### YOUR OBJECTIVE:
Starting with the line containing "Click the small" and continuing through the end of the material, rewrite those lines with "green" swapped for "blue" and everything else unchanged. Leave the pictures out.

>> start MATERIAL FOR THIS TASK

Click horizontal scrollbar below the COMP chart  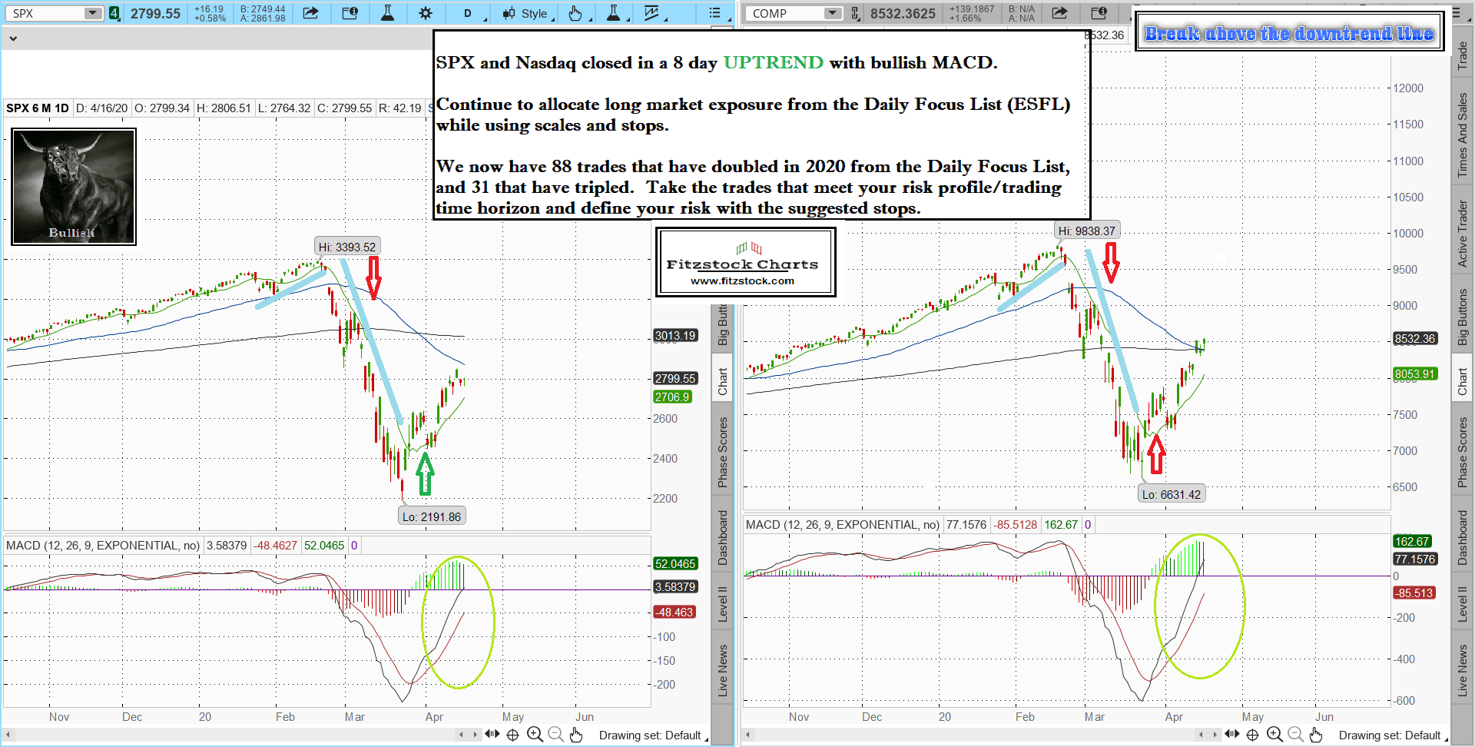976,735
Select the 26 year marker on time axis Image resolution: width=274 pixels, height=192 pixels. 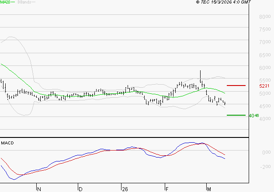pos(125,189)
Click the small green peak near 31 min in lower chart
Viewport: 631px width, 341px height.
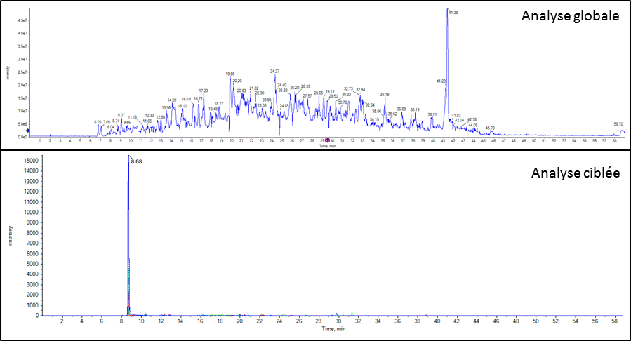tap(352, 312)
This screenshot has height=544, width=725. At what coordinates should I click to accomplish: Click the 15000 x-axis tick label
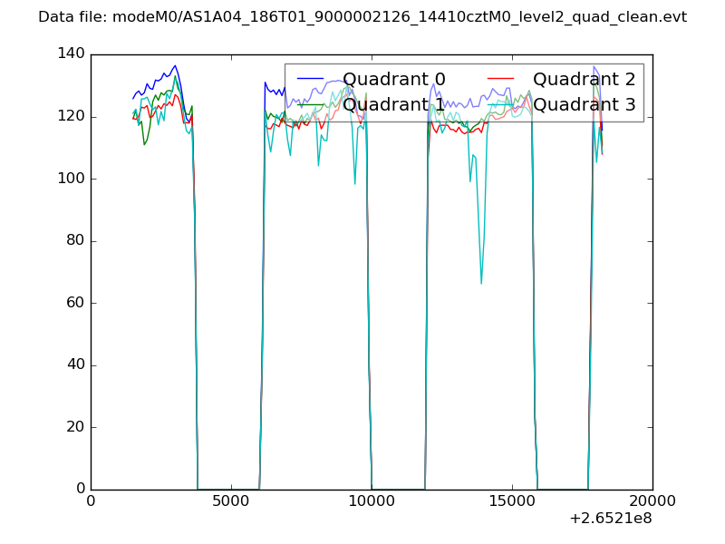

>> end MATERIAL FOR THIS TASK

### WORKED ANSWER:
Click the small blue peak near 31 min in lower chart
Viewport: 631px width, 341px height.
tap(352, 312)
This screenshot has height=544, width=725. At what coordinates should I click to accomplish: Click the 15000 x-axis tick label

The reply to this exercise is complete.